List each line of the data that holds the word "will".

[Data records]
###
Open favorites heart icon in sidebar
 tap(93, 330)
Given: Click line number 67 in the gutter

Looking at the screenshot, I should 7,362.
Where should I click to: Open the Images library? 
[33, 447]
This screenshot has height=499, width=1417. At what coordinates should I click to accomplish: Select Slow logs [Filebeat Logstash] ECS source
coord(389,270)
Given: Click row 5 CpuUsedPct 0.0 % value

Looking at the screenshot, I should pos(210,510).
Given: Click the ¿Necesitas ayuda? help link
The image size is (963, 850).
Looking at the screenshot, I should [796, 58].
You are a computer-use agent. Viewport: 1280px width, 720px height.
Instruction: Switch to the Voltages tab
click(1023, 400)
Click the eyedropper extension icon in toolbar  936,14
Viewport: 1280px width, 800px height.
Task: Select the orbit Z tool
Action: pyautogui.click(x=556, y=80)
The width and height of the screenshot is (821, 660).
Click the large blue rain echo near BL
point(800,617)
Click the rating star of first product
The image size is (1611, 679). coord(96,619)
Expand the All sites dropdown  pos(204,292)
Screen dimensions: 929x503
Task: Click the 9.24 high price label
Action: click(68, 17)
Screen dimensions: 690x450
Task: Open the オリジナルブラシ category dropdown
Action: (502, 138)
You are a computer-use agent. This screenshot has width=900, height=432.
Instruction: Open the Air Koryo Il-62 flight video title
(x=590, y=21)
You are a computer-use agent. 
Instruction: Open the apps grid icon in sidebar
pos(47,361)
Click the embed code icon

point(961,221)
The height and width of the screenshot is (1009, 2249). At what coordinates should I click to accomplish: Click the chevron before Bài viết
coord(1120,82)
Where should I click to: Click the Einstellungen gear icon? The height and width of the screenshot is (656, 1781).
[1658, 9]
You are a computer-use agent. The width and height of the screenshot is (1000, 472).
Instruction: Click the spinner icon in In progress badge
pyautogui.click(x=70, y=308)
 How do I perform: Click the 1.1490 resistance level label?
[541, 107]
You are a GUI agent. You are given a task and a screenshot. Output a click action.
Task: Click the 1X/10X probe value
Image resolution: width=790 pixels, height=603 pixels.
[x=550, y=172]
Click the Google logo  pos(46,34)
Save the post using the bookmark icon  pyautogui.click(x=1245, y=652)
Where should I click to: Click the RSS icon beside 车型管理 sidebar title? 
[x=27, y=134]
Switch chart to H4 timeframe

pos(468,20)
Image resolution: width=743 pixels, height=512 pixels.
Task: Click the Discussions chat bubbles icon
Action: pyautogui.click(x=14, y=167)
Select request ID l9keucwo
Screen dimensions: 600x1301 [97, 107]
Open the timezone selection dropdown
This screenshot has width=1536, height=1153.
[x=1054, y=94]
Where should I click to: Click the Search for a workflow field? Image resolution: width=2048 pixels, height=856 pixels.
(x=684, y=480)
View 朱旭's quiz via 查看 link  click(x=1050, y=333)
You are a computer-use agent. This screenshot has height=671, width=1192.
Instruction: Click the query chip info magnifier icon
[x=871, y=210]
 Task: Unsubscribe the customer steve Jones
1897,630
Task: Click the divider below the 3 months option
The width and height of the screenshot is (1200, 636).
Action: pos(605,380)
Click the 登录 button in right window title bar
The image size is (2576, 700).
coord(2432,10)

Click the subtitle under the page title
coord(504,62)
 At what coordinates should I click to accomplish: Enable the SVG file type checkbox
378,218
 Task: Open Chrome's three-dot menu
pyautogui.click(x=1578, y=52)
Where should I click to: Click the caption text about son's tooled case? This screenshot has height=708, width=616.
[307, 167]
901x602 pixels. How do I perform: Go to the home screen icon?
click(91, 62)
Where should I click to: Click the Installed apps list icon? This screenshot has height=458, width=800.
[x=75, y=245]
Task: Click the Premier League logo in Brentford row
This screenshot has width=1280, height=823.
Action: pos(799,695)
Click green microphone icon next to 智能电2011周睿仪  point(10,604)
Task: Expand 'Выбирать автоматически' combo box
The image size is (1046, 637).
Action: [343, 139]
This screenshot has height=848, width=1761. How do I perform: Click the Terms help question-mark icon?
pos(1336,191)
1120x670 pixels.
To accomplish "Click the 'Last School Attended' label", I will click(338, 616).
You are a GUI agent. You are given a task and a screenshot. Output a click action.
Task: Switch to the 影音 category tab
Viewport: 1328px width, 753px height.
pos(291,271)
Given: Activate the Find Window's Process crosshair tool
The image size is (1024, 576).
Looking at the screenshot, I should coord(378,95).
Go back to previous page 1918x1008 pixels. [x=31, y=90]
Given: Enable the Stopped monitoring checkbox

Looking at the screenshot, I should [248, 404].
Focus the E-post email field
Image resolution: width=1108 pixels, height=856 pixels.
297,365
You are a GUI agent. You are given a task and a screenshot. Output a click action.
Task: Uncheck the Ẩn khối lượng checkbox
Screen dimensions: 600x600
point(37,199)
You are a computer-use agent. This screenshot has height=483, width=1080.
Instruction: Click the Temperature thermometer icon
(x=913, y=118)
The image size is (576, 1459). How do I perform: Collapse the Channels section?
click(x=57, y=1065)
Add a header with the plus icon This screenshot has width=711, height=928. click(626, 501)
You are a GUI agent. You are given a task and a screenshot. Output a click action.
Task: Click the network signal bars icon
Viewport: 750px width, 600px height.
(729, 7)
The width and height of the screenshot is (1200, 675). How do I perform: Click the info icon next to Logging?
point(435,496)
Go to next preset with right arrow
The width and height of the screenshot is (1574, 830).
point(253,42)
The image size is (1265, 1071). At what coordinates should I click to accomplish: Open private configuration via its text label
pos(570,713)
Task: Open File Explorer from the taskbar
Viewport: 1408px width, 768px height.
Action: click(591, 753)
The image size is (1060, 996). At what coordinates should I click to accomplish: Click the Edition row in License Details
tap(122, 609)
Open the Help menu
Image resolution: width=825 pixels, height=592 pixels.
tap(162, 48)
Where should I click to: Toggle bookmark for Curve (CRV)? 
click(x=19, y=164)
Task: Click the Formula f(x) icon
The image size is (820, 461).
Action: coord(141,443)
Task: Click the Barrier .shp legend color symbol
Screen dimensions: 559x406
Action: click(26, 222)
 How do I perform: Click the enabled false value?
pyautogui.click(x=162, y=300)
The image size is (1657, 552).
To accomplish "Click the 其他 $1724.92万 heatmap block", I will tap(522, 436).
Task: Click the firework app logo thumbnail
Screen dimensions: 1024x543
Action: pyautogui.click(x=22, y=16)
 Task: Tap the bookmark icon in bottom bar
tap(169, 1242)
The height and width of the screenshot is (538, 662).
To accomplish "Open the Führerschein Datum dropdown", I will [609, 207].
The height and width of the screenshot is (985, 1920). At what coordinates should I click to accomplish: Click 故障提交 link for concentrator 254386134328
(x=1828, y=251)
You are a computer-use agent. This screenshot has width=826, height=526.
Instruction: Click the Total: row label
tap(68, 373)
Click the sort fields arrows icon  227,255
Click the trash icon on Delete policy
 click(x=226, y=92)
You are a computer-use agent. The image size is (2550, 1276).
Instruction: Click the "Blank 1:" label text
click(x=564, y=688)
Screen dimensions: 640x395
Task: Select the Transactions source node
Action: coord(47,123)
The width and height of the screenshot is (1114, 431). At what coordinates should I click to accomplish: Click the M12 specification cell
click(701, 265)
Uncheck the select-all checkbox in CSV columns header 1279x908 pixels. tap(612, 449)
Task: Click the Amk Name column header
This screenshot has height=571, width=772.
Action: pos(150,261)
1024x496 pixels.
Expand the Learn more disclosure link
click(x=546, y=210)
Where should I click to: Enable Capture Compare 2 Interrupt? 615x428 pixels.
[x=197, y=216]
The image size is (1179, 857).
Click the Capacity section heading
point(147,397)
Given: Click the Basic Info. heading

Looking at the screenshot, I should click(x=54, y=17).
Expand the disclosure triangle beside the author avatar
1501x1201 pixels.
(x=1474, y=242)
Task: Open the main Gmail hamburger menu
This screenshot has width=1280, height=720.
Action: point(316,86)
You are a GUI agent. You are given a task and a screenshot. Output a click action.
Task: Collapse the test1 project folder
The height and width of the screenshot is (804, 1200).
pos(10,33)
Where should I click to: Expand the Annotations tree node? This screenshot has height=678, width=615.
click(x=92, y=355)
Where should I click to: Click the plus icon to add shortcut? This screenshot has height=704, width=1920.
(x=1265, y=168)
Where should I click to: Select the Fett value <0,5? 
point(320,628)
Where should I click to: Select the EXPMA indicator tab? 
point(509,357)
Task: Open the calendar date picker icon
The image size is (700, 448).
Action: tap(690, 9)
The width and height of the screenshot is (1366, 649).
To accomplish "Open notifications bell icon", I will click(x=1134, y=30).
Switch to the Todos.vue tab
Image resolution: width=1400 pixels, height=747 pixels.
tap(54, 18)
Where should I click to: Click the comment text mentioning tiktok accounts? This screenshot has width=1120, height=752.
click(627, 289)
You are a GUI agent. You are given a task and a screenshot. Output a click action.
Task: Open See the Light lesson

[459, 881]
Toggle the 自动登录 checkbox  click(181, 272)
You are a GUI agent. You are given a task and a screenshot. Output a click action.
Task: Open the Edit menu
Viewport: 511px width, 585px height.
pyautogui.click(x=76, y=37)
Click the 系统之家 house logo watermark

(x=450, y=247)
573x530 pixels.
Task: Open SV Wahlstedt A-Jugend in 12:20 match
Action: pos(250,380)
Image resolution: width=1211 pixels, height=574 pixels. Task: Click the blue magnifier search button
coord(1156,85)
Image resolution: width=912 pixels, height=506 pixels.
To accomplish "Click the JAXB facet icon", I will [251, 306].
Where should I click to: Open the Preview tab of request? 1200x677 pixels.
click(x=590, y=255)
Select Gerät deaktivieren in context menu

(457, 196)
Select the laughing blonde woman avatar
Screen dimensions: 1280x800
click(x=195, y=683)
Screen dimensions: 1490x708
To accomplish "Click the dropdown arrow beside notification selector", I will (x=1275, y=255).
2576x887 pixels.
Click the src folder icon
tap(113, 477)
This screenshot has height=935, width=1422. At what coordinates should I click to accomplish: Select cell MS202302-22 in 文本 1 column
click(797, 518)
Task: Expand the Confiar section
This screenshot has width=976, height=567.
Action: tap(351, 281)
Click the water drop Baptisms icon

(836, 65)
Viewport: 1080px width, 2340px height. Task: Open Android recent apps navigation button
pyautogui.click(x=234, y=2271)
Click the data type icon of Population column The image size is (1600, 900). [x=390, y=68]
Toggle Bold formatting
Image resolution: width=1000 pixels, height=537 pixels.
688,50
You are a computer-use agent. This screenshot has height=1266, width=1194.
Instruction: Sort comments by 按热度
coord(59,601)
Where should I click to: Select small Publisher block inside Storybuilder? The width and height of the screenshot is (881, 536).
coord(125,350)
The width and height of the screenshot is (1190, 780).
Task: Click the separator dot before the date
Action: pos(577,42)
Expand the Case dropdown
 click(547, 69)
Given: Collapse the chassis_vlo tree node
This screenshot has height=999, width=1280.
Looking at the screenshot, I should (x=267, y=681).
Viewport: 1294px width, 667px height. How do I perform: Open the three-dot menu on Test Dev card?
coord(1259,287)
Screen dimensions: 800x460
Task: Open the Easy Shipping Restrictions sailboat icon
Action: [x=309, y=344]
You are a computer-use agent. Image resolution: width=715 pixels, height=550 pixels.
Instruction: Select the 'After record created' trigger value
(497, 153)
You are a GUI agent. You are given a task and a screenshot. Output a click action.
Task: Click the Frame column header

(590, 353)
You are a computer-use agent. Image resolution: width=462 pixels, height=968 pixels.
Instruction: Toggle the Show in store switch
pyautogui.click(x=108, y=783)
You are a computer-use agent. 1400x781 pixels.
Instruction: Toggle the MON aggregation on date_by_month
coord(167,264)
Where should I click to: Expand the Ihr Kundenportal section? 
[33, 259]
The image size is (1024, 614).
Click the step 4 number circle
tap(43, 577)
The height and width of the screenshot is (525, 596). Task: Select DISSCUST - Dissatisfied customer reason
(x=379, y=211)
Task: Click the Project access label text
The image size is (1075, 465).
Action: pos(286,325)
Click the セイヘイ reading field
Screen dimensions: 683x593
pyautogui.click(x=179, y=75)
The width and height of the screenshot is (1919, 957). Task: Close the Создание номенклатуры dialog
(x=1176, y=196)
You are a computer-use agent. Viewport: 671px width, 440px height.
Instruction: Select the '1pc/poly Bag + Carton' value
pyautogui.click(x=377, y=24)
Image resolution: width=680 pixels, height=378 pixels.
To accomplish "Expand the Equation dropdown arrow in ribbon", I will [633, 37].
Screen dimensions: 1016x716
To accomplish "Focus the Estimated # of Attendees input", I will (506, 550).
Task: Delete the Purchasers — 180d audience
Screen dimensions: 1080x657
###
● **Answer box**:
To accomplish "Click the 'Last School Attended' label", I will click(338, 616).
To accomplish "Click the 其他 $1724.92万 heatmap block", I will tap(522, 436).
To accomplish "Open the Führerschein Datum dropdown", I will [609, 207].
To accomplish "Open notifications bell icon", I will click(x=1134, y=30).
To accomplish "Click the JAXB facet icon", I will [251, 306].
To accomplish "Click the dropdown arrow beside notification selector", I will (x=1275, y=255).
To accomplish "Expand the Equation dropdown arrow in ribbon", I will [633, 37].
To accomplish "Focus the Estimated # of Attendees input", I will (506, 550).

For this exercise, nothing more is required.